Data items
**********

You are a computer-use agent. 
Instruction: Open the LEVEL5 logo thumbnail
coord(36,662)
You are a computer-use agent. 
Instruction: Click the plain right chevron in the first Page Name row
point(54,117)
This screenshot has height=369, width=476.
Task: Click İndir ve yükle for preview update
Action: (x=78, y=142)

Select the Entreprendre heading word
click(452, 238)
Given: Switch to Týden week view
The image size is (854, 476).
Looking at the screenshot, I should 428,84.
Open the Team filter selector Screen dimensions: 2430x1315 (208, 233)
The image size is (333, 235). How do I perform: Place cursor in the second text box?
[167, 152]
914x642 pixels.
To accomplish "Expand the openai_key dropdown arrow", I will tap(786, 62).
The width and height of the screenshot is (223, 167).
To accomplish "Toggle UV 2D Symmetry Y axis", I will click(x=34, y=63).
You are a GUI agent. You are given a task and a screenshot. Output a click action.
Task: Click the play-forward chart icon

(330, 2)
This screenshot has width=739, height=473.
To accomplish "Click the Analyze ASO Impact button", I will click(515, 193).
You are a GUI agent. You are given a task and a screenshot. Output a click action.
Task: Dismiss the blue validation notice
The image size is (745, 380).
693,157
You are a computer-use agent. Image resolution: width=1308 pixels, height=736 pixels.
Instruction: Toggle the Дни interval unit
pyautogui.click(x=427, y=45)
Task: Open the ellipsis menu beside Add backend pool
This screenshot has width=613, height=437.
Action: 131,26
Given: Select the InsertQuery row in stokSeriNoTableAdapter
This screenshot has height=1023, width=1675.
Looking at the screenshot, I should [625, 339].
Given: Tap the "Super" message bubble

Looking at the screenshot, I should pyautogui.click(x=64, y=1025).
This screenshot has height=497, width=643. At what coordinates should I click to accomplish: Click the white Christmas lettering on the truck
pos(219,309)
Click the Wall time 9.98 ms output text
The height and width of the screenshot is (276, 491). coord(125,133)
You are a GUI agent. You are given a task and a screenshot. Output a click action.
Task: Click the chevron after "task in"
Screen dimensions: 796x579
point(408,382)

**********

### WORK TO COMPLETE:
Print the data above again, with nothing altered and nothing left out.

### WORKED SOLUTION:
You are a computer-use agent. 
Instruction: Open the LEVEL5 logo thumbnail
coord(36,662)
You are a computer-use agent. 
Instruction: Click the plain right chevron in the first Page Name row
point(54,117)
This screenshot has height=369, width=476.
Task: Click İndir ve yükle for preview update
Action: (x=78, y=142)

Select the Entreprendre heading word
click(452, 238)
Given: Switch to Týden week view
The image size is (854, 476).
Looking at the screenshot, I should 428,84.
Open the Team filter selector Screen dimensions: 2430x1315 (208, 233)
The image size is (333, 235). How do I perform: Place cursor in the second text box?
[167, 152]
914x642 pixels.
To accomplish "Expand the openai_key dropdown arrow", I will tap(786, 62).
The width and height of the screenshot is (223, 167).
To accomplish "Toggle UV 2D Symmetry Y axis", I will click(x=34, y=63).
You are a GUI agent. You are given a task and a screenshot. Output a click action.
Task: Click the play-forward chart icon

(330, 2)
This screenshot has width=739, height=473.
To accomplish "Click the Analyze ASO Impact button", I will click(515, 193).
You are a GUI agent. You are given a task and a screenshot. Output a click action.
Task: Dismiss the blue validation notice
The image size is (745, 380).
693,157
You are a computer-use agent. Image resolution: width=1308 pixels, height=736 pixels.
Instruction: Toggle the Дни interval unit
pyautogui.click(x=427, y=45)
Task: Open the ellipsis menu beside Add backend pool
This screenshot has width=613, height=437.
Action: 131,26
Given: Select the InsertQuery row in stokSeriNoTableAdapter
This screenshot has height=1023, width=1675.
Looking at the screenshot, I should [625, 339].
Given: Tap the "Super" message bubble

Looking at the screenshot, I should pyautogui.click(x=64, y=1025).
This screenshot has height=497, width=643. At what coordinates should I click to accomplish: Click the white Christmas lettering on the truck
pos(219,309)
Click the Wall time 9.98 ms output text
The height and width of the screenshot is (276, 491). coord(125,133)
You are a GUI agent. You are given a task and a screenshot. Output a click action.
Task: Click the chevron after "task in"
Screen dimensions: 796x579
point(408,382)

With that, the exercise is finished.